Special
Why Ignorance is Bliss
By Carol Forsloff
Is the world flat? Is it less than 4000 years old? Television viewers not long ago
heard these issues debated on The Views, a daytime television talk program
featuring four women, who expound on a variety of topics in what is to pass for a
combo of entertainment or news. Airtime and expense is used to argue
scientifically-established ideas, those that have long been accepted through
evidence and reason. CNN hosts, on prime-time schedules, spend mega minutes
discussing the mundane, then round things out with the type of small talk used as
ice-breakers at parties that leave listeners bored and impatient. Furthermore what
passes for “breaking news” is often a rehash of information given many times
over with the same words and details, repeated in 15 minute cycles, and that is
frequently neither news nor “breaking.”
That focus on the mundane comes from somewhere. The interaction of the media
and the public and the reluctance of the former to take responsibility to educate
and inform takes a toll on the national psyche. The war in Iraq goes on, and will
likely continue to go on, despite the draining of the nation’s resources, despite
the fact that there isn’t enough money to run a war and run a government at the
same time, and despite the fact that repeated tours of duty have created mental
health problems for myriads of our military men. But the public continues blithely
through its Wal-Mart days, and discussion of real issues is met with blank stares
or hurried looks that say, “I need to get going. I don’t have time to worry about
this. I need to get home to watch American Idol” And the media reinforces the
apathy by talking about useless information and not the essential details about a
ruining economy and a disintegrating social support system for the middle class,
let alone the poor among us. The public doesn’t know or understand the risks
and dangers to its liberty. That’s because those whose responsibility it is to
educate, inform and hold power to account have absolved themselves of the
mission and purpose that made freedom of the press so valuable as to be
incorporated into the First Amendment of the United States Constitution.
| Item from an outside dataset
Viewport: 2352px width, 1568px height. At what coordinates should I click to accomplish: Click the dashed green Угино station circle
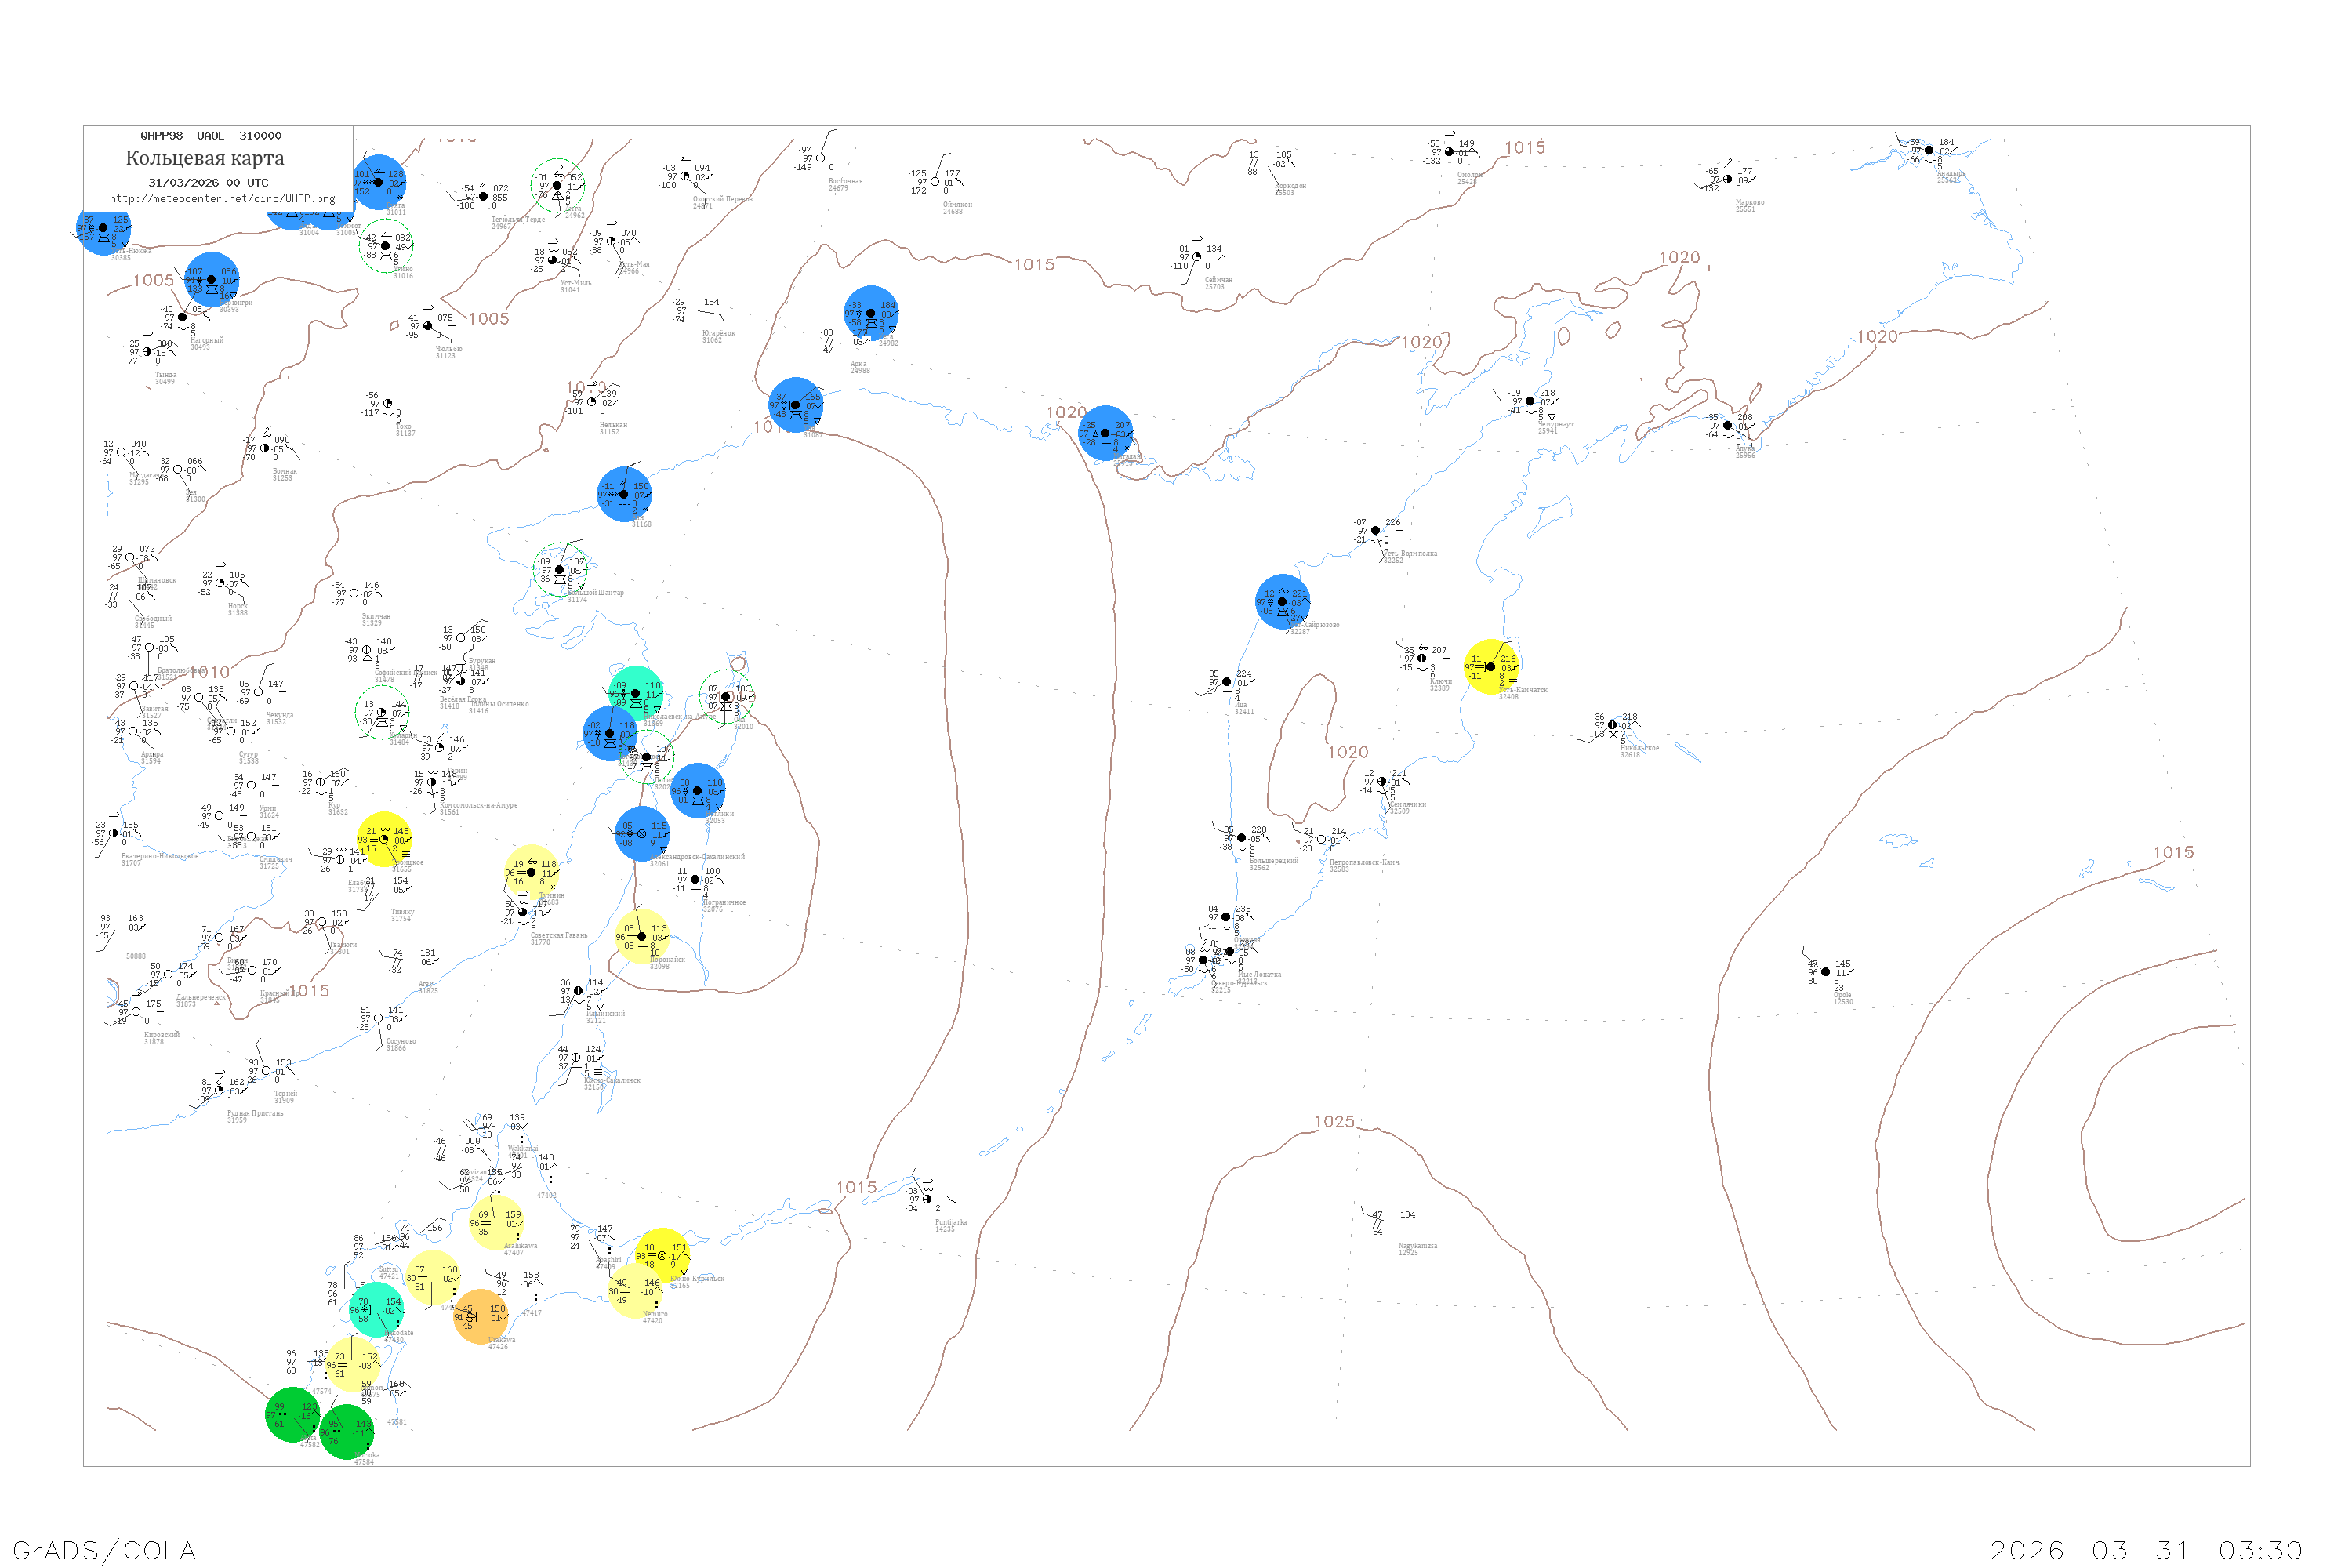point(386,246)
Instead the media fosters ignorance and glorifies bliss by minimizing discussion
about difficulties in a fearful fashion as if it might result in further disruption
rather than solutions. The result is that the public believes that everything is
believed to be open to debate and that there are no facts at all, just differing
opinions.
When Barack Obama and Hillary Clinton had their last debate before the primary
in Pennsylvania, the interviewers spent nearly an hour talking about the meaning
and relevance of the word “bitter,” the controversial, media-hyped sermons given
by Obama’s former minister, that Obama had already discussed as having content
with which he disagreed, and the erring statement of Clinton about a Bosnia trip.
All of this had been discussed on every television and radio talk show, as well as
the Internet, for weeks. Thus Obama was noticeably dismayed with the
orientation of the debate, and both candidates had little time to answers to
questions in detail about an impending recession, a continuing war, the costs of
immigration and medical care that doesn’t meet the needs of our citizens.
So who’s to blame for this? The media owners certainly. The Wall Street worriers
as well. And some reporters who want neither controversy nor to research
difficult issues. But the public must take its own share of responsibility because if
there is no fact, no truth, no standard and no sense of direction, it will continue
to receive pabulum as opposed to hardy stuff. Many of us will remain as blissful
babies and ill equipped to handle the adult problems we have to face now.